I want some SOMA!!!!!!
Back in the day. Which was a Tuesday by the way. Back in the day about the time that the epic of Gilgamesh was being recorded, people began stories by saying What! In fact, that is the first word of the epic. Except it is really pronounce whot or something like that, it was certainly not recorded in modern English. Now, we begin out stories or statements with So.
So, I have/had always considered myself exceptionally blessed. Or lucky. Yeah, I have been to the ER a few times, broken stuff. But by and by, I am one of the most lucky/blessed people I know. I have a big loving family. I had until 2005 never lost someone close to me. I have no debilitating diseases other than selfishness. But recently it seems like things for my family and I have slowly been heading back to reality. I don’t really like to talk about myself. Well, I do; just not about stuff that is close to me. I don’t like to discuss things that are underneath my armor. And for the most part, in the entry I won’t. Sorry…But I did say for the most part, so here is what has been on my mind, in my heart, and in my soul.
My grandmother has Alzheimer’s. This is possibly the most horrific disease I can imagine. I believe strongly in God, and his love for humanity. But I am having great difficulty reconciling the existence of something so FUCKING horrific in the same reality with a loving God. A condition that in essence slowly eats your soul, that degrades the basis of who you are. Give me a fast and painful car crash any day of the week over that.
During the day I have gotten pretty good at ignoring and not dealing with the horror that goes on before my eyes. But, for about the last month and a half my Grandmother has been consistently making appearances in my dreams. I have been remembering more and more of my dreams lately and most of them have featured an appearance of good old grandma. She is always incidental to what is going on in the dream. She shows up and starts talking to me, but not making any sense. She is always healthy looking like from when I was young and she tells me stories or talks to me. But it never has anything to do with my dream and amounts to nothing. But in my dreams she is always very adamantly trying to inform me of nothing. It is horrible. I cannot run from my dreams. Give me a nightmare about zombies before this real life tragedy. For those who don’t know, most of my nightmares involve zombies.
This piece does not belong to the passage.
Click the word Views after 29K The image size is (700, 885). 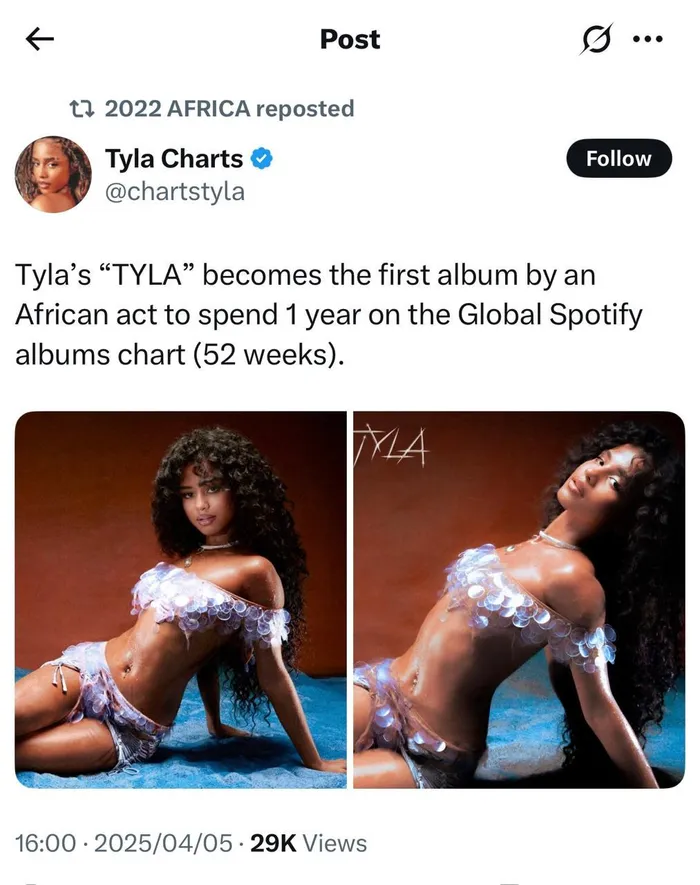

I don’t know exactly why I am writing about this. There are a few other things that are consuming my waking thoughts to an even greater degree. But those…they are too fresh. They are simply too new and complex for me to think or write about now. I can’t think of a good way to end this one. So, may you find peace in at least your dreams.

1 Comments:
Gotta love the good old problem of evil.
I, too, have had multiple nightmares involving zombies in one form or another. Most recently, the zombies have taken the form of this really creepy guy at my work.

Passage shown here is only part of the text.